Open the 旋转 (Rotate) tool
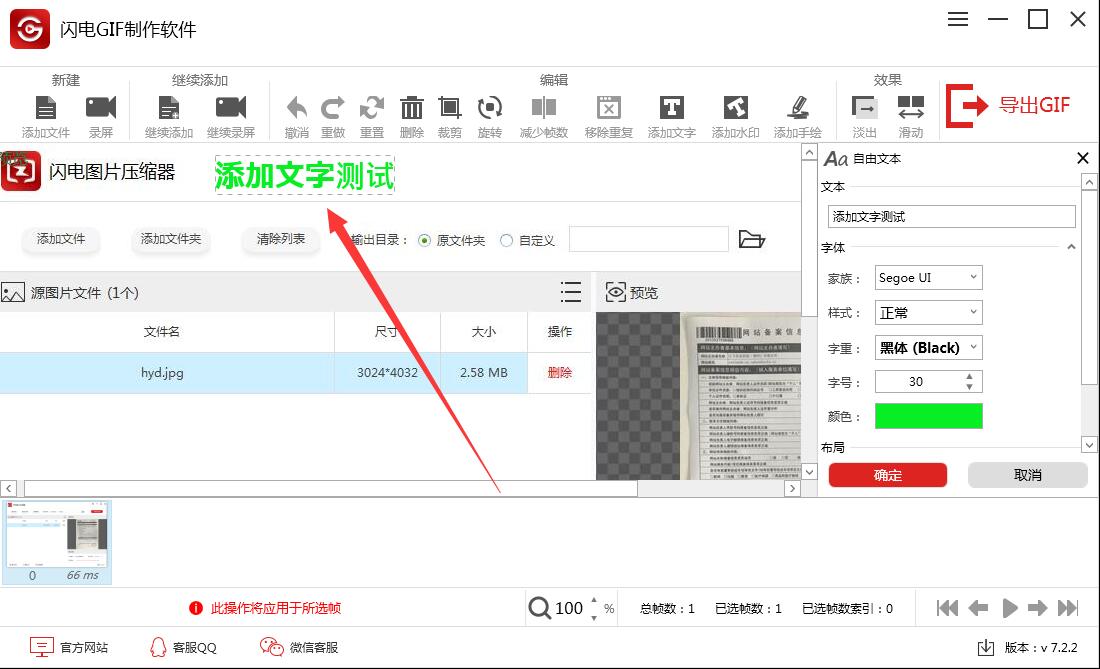The height and width of the screenshot is (669, 1100). [490, 110]
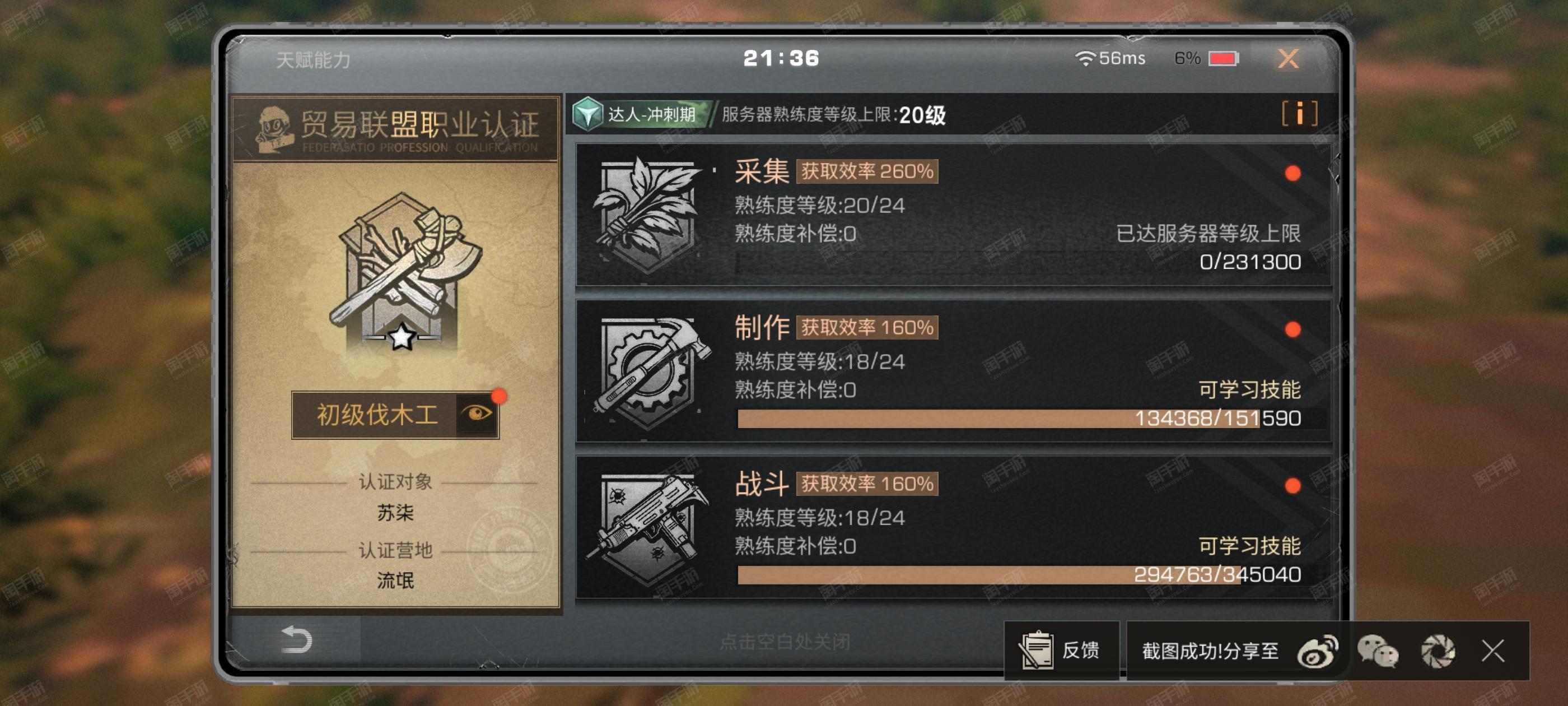Click the 战斗 proficiency progress bar
Image resolution: width=1568 pixels, height=706 pixels.
click(x=1019, y=574)
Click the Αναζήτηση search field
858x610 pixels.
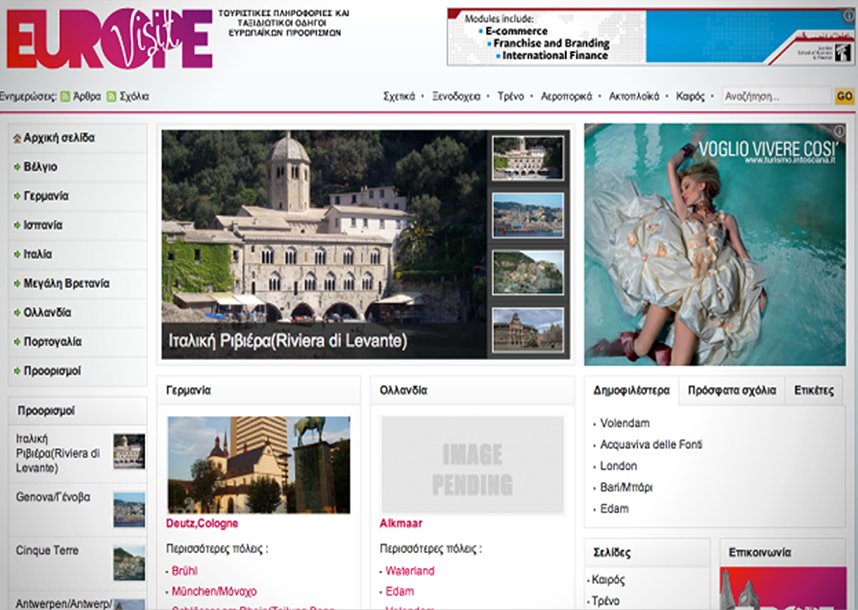[x=777, y=97]
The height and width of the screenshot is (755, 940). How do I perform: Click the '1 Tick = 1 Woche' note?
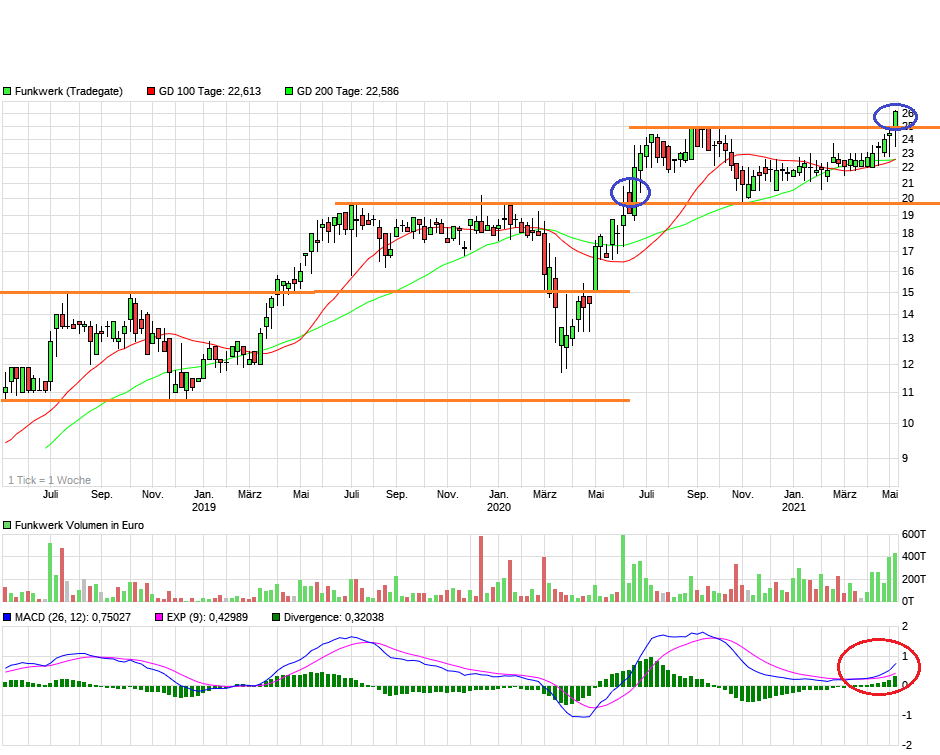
════════
TASK OBJECTIVE: For this exercise, write the listing out again exactly, excluding all images.

RESPONSE TO THE TASK:
Open the 旋转 (Rotate) tool
The height and width of the screenshot is (669, 1100). [490, 110]
Click the 战斗 proficiency progress bar
Image resolution: width=1568 pixels, height=706 pixels.
click(x=1019, y=574)
Click the Αναζήτηση search field
858x610 pixels.
[x=777, y=97]
The height and width of the screenshot is (755, 940). How do I perform: Click the '1 Tick = 1 Woche' note?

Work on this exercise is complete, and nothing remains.